There's also a swimsuit competition, because of course there is. If you'll notice, no matter what contestant you click on, you'll get three seconds with them. Then it moves on every three seconds to somebody new, standing in front of a pool or leaning seductively against a tree trunk or posed in front of the greenery with one hip cocked. There's a determinedly pageant-face quality to a lot of them, a set of features deemed appropriately pleasing that seems to replicate itself more and more accurately with every iteration of this contest. (Of course there are outliers, but you see the pattern.) And you only get three seconds with each of them, because that's long enough to see what you need to see, and one contestant's the same as the next, all told, aren't they.

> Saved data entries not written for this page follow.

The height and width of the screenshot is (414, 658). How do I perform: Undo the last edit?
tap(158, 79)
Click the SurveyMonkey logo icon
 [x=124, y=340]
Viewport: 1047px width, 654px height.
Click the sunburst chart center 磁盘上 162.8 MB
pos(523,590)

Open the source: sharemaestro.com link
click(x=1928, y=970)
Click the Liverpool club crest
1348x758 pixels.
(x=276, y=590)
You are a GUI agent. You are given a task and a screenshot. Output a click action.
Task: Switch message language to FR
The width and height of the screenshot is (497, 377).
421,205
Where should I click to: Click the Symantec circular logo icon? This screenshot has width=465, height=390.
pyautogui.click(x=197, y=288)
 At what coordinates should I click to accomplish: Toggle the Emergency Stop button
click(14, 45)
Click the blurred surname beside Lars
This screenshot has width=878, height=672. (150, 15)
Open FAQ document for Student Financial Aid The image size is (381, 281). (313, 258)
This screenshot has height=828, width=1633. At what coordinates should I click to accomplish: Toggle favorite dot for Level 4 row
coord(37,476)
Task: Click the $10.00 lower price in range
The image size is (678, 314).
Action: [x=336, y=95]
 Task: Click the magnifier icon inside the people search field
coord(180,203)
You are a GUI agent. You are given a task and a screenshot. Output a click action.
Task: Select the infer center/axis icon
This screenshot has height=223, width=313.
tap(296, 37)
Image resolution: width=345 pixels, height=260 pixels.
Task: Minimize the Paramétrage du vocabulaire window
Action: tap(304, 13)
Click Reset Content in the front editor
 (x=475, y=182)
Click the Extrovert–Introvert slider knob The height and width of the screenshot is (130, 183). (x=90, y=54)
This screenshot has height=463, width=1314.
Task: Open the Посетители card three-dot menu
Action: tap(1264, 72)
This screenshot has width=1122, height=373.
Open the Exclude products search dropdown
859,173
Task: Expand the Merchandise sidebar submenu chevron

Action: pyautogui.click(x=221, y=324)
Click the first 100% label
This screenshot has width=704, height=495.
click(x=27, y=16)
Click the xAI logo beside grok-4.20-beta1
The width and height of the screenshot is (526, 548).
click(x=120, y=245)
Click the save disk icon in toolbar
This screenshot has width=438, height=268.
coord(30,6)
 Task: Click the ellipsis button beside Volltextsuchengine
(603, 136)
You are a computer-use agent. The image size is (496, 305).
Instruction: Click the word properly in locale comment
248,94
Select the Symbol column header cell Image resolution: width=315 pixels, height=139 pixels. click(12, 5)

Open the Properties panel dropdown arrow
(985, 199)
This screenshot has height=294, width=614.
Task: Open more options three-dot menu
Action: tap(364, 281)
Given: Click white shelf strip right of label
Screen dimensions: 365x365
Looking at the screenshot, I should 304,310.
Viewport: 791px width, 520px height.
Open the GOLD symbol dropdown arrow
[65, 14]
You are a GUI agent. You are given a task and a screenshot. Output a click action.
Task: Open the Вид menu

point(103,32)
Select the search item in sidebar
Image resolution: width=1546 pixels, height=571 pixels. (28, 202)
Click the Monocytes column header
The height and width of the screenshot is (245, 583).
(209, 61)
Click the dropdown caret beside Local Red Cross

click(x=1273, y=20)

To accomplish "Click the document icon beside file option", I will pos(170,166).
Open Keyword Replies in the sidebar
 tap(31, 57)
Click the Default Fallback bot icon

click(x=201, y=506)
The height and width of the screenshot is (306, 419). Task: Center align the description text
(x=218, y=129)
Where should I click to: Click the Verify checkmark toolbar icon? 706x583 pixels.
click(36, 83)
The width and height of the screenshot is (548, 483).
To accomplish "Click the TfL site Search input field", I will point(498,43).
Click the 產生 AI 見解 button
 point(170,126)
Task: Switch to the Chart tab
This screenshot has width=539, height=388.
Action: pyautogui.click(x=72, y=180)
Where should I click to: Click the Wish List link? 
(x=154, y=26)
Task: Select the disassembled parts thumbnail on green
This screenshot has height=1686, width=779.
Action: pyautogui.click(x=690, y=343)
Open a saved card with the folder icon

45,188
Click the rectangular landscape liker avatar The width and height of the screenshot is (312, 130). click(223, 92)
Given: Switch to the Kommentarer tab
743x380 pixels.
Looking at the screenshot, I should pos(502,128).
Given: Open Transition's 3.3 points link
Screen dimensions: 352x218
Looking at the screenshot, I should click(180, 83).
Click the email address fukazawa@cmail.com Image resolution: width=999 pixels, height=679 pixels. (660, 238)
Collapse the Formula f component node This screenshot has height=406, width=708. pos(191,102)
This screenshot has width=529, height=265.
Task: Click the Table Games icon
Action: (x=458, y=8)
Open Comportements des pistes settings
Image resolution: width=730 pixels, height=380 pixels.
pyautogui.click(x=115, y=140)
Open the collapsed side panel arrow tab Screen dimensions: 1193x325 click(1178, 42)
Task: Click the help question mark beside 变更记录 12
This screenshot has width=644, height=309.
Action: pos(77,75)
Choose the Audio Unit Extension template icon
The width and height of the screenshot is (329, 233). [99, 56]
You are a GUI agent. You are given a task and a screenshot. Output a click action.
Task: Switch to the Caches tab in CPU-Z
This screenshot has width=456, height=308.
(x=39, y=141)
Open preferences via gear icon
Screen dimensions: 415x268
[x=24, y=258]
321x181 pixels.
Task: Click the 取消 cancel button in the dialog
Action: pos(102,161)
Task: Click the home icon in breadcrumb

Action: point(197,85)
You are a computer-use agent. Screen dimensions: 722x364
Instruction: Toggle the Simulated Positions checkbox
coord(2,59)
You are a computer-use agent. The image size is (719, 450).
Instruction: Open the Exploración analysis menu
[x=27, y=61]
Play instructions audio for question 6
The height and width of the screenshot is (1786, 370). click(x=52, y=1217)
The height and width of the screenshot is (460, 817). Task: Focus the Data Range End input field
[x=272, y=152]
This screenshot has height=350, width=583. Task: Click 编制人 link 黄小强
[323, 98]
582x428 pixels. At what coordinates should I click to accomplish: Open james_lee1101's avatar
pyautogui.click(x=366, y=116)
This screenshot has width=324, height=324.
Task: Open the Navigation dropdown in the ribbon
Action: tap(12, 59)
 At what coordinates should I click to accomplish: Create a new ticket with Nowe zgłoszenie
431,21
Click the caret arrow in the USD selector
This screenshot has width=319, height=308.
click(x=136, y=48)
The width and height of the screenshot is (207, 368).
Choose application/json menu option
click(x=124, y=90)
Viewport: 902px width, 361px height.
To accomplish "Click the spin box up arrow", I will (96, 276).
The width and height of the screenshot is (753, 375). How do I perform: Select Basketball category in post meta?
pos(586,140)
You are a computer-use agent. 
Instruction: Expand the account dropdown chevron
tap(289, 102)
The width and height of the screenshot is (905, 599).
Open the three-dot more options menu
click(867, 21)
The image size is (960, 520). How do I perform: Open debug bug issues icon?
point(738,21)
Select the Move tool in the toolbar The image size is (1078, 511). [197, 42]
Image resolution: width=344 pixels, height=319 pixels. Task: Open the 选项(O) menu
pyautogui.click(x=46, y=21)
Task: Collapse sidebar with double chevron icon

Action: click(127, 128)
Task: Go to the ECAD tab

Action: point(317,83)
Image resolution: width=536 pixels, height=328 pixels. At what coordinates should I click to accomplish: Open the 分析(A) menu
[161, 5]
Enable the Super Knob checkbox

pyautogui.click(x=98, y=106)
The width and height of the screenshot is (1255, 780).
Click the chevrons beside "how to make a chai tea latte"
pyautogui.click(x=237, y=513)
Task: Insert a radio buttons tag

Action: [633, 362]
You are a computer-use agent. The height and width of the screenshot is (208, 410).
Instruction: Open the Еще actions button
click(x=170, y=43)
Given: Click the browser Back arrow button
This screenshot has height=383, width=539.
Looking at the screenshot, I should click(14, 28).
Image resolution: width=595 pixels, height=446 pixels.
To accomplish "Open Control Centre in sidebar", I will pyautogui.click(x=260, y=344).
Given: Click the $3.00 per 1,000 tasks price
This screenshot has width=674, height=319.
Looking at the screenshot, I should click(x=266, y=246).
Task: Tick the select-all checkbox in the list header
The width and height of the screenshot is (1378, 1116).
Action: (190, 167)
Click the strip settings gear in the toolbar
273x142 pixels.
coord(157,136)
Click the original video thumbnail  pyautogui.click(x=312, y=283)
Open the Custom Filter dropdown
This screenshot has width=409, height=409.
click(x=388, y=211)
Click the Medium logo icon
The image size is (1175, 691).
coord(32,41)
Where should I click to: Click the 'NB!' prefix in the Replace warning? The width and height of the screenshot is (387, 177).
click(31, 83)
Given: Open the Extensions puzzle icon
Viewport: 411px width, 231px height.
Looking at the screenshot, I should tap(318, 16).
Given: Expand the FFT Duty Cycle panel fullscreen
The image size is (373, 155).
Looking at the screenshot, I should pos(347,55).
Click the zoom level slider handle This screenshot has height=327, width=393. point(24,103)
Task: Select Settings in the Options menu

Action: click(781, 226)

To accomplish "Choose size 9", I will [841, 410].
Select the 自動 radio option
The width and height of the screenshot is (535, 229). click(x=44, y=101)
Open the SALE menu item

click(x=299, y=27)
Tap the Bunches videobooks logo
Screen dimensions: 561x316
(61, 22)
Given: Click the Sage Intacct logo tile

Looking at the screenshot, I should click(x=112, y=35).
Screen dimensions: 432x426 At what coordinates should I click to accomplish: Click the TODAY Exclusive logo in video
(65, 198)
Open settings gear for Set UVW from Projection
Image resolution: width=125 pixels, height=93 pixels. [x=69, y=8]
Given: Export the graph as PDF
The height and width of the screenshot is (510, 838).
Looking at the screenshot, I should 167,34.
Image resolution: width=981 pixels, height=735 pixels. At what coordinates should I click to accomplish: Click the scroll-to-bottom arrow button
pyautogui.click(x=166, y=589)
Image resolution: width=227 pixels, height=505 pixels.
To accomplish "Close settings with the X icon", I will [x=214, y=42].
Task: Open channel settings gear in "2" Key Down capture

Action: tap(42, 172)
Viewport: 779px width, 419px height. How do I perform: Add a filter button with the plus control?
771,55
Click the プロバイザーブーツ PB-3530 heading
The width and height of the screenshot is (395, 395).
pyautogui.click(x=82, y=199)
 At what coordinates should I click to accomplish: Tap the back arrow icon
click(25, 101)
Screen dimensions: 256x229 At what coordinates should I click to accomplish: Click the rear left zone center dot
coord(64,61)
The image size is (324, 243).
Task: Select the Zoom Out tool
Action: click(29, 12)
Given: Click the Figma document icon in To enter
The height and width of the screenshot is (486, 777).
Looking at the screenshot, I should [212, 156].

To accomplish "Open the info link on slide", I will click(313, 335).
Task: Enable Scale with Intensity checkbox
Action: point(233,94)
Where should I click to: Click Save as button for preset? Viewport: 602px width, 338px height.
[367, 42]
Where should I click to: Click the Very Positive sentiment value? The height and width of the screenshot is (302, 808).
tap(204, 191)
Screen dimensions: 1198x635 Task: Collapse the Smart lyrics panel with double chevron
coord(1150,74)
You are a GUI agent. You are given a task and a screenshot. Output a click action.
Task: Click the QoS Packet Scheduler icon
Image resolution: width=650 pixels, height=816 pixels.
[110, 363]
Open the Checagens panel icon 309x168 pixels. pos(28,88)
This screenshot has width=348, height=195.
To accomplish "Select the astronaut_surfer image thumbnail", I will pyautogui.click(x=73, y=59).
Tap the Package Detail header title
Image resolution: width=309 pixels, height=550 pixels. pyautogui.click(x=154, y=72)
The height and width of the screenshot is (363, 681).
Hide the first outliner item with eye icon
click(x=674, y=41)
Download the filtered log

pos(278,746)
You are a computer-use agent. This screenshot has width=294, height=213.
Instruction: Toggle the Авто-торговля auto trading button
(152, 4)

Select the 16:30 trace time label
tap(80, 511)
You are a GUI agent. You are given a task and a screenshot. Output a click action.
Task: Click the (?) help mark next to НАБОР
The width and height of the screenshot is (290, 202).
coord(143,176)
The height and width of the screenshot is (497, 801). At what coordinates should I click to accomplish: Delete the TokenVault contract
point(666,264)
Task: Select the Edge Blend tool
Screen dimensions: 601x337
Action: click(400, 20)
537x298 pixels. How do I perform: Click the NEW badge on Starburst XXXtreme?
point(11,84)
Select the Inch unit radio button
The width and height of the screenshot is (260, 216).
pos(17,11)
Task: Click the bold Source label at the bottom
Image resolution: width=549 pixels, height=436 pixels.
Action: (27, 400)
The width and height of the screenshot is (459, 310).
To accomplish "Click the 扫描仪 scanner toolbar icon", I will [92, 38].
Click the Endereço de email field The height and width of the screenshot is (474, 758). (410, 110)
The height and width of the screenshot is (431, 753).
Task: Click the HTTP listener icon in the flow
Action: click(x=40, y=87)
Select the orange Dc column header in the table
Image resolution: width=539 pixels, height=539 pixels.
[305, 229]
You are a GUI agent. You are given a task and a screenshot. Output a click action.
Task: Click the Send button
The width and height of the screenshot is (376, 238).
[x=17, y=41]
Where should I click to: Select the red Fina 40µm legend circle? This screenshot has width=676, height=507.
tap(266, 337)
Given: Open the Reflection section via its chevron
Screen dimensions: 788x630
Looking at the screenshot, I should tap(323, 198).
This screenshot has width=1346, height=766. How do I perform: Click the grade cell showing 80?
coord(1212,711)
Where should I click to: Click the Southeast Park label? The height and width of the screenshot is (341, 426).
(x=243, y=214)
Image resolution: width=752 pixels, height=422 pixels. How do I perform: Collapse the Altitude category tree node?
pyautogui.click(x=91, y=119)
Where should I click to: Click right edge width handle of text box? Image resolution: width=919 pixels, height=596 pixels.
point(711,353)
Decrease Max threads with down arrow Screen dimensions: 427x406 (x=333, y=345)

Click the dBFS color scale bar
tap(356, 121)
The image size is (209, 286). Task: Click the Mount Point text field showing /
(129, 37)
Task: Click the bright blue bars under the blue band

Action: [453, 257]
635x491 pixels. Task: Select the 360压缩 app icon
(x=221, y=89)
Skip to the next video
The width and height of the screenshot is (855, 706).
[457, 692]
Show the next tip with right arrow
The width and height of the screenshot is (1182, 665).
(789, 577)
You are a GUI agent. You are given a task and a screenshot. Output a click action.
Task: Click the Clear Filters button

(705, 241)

Creepy? Yes. Fascinating? Yes. And it's weirdly amazing how, three seconds at a time, you can tell who knows how to engage the camera. It's not a matter of looks or location, it's just that weird ability some people have to look into a camera and have it look back at you. It's power, and they know it.

As I mentioned in the costume post, there's definitely some aspects of this international pageantry in my next novel, Persona. Don't worry, there are no swimsuit contests; the young ambassadors are slightly more red-carpet than pageant-stage. They are, to some degree, a hybrid between diplomats and actors in the Old Hollywood studio system, whose relationships are equally strategic and photogenic. But Suyana Sapaki is barely that, either. She's the Face for a country only recently formed, and still slogging through the awkward political and cultural aftermath of that particular marriage – not something that endears you to potential allies. It's also made clear to her early and often that she's something of a diversity hire (she's of Quechua descent), and her selection is clearly meant to tick a box while they wait for somebody better.

(Or that's the general impression; she begins to wonder, after a while, if she was picked for other, deeper reasons.)

Not that it exempts her from having to go through all the awkwardnesses in the meantime. Early on, she gets her first official photo taken in front of a rainforest she's never seen before, in a top meant to suggest that while she's not important, and not as pretty as they were hoping she'd be when they picked her out and started training her, she'll try hard to please. It's meant to be halfway between a headshot and a carte de visite; it's meant to sell her, and to endear.

When we were looking for a version of this calling card for book promo, there were some other options (she graduates to studio portraits later, when no one wants her to go home again), but it seemed most important to capture this pivotal moment, where she's been made up by strangers and put in a landscape she doesn't recognize, and is smart enough to know the game but too angry to give a shit.

The reverse of the card reads, in a perfect wedding font: "You're cordially invited to meet Suyana Sapaki. If she lives that long." Spoilers? (Spoilers.)

Honestly, the card exceeded all my expectations: I love the challenge in her direct gaze, her utter refusal to play the game. The book is out soon (too soon!), and I'm nervous, but sometimes you get a Suyana calling card, and then all's well.